En conséquence, tant le chiisme iranien que le marxisme-léninisme prônent une vision révolutionnaire de la société, rejetant les structures de pouvoir traditionnelles au profit d’un ordre nouveau fondé sur leurs préceptes. Le concept chiite de « wilayat al-faqih », autrement dit la gouvernance des juristes religieux, et la dictature du prolétariat communiste visent à instaurer un système politico-religieux totalisant.
Différences doctrinales et adaptations nationales
Malgré des points communs dans la centralisation du pouvoir et la mobilisation idéologique, le chiisme iranien et le communisme présentent des différences doctrinales majeures et se sont adaptés de manière distincte à leurs contextes nationaux. Le chiisme, notamment dans sa version duodécimaine dominante en Iran, se distingue par l’importance accordée à la figure de l’imam, considéré comme intercesseur infaillible et dépositaire d’un savoir spirituel et caché, ce qui n’a pas d’équivalent dans le sunnisme ni dans les doctrines communistes. Par ailleurs, le chiisme insiste sur l’effort d’interprétation (ijtihad) et la légitimité temporaire du guide, en attendant le retour du Mahdi, ce qui introduit une dimension d’attente eschatologique et de remise en question permanente de l’autorité.

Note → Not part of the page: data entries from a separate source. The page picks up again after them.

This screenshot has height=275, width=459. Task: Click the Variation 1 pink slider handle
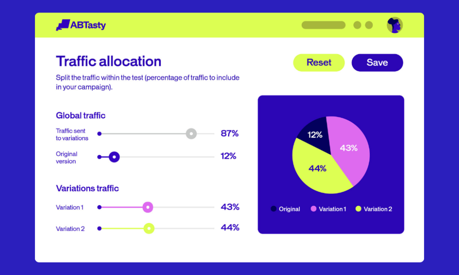point(148,207)
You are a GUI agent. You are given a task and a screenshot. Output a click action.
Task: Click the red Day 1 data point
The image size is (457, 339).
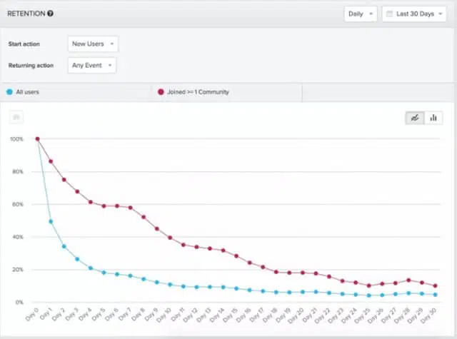[51, 161]
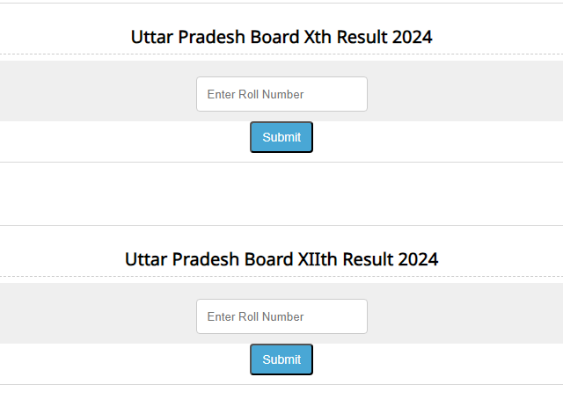The height and width of the screenshot is (399, 563).
Task: Submit the class XIIth roll number form
Action: [x=282, y=359]
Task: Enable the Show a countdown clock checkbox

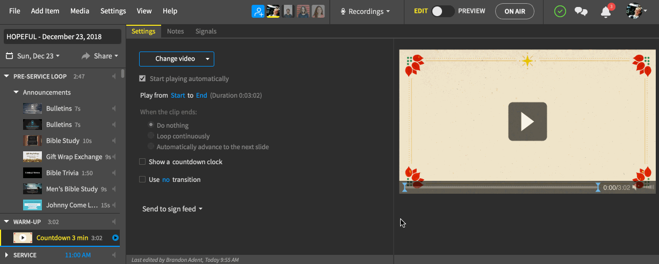Action: point(142,162)
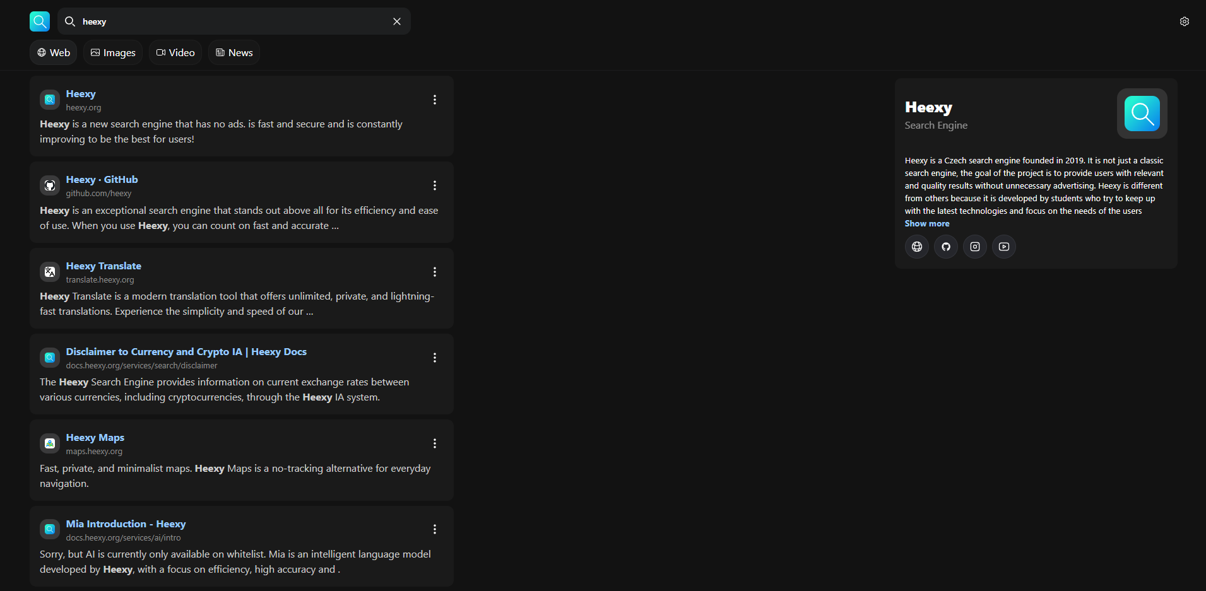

À l’inverse, le communisme, bien que décliné différemment en URSS, en Chine ou ailleurs, repose sur une vision matérialiste et historique du pouvoir, où la légitimité vient de la classe ouvrière ou du parti, sans référence spirituelle. Chaque régime a adapté sa doctrine à ses spécificités : la Chine a développé un marxisme à forte composante nationaliste et paysanne, tandis que l’Iran a politisé le religieux en subordonnant le clergé à l’État, tout en maintenant une forte dimension identitaire et eschatologique. Ces différences expliquent la diversité des formes d’autoritarisme et des modes de légitimation observés dans ces pays.
Conclusion
L’alliance entre la Chine, la Russie et l’Iran s’appuie sur une convergence d’intérêts stratégiques et une volonté commune de remettre en cause l’ordre international dominé par l’Occident. Toutefois, cette union reste pragmatique et opportuniste, chaque partenaire poursuivant avant tout ses propres objectifs de puissance et de souveraineté. Si la coopération est réelle dans les domaines économique, militaire et diplomatique, elle demeure marquée par des divergences de fond, notamment dans la gestion des crises régionales et l’ampleur de l’engagement de chacun. Cette alliance, fondée sur le rejet de l’universalité des droits de l’homme et la défense de modèles autoritaires, contribue à l’émergence d’un monde multipolaire, mais elle expose aussi ses membres à des tensions internes croissantes et à une défiance persistante de la part de leurs populations respectives. En définitive, la dynamique de ce triumvirat illustre la complexité des rapports de force actuels et la difficulté de construire une alternative cohérente à l’ordre international existant, au-delà du simple rejet de l’hégémonie occidentale.
Perspectives contemporaines
Aujourd’hui, l’alliance entre ces régimes s’appuie sur une convergence d’intérêts stratégiques et une volonté commune de proposer une alternative à l’ordre mondial dominé par l’Occident. Leurs modèles de gouvernance, fondés sur le contrôle étatique et le rejet du pluralisme politique, continuent d’inspirer ou d’inquiéter au-delà de leurs frontières. L’étude comparative du chiisme iranien et du communisme éclaire ainsi les ressorts profonds de cette alliance, tout en soulignant la résilience et la capacité d’adaptation de ces systèmes face aux défis contemporains.